---------- Exercise materials

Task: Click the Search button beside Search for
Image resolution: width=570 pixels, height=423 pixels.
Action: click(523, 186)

--------------------
---------- Exercise materials

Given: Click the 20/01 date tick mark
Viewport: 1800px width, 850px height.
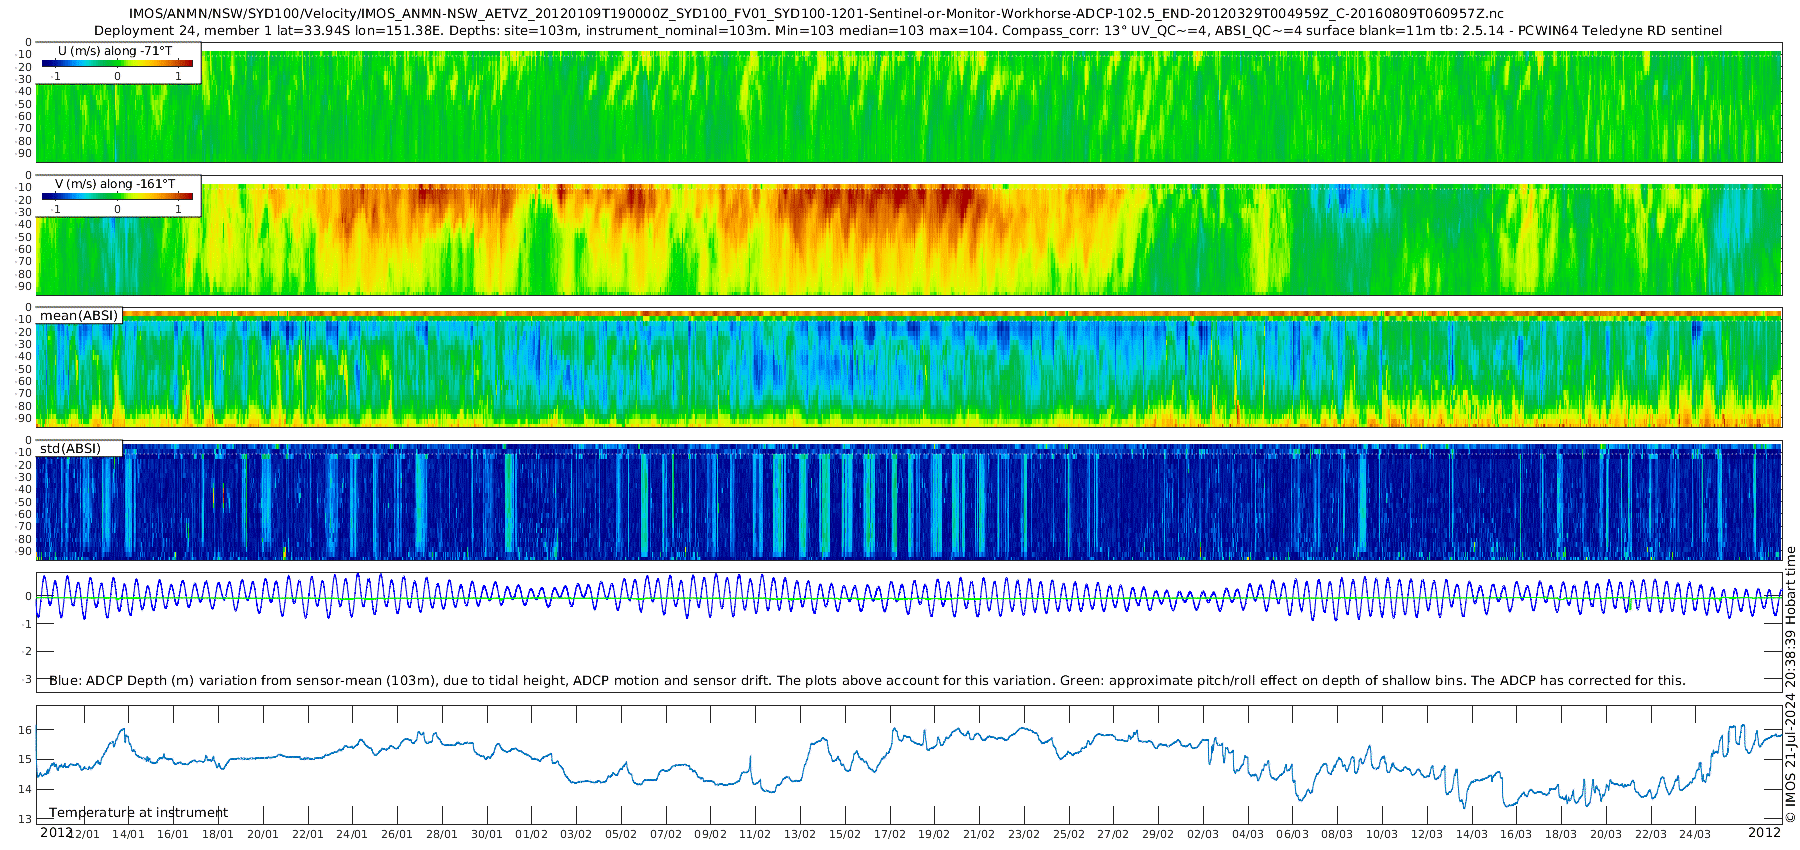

--------------------

Problem description
A word-for-word copy of the lines above from the one with "Given: Click the 20/01 date tick mark" through the one with "Viewport: 1800px width, 850px height.", inclusive, is the only output wanted.

Answer
Given: Click the 20/01 date tick mark
Viewport: 1800px width, 850px height.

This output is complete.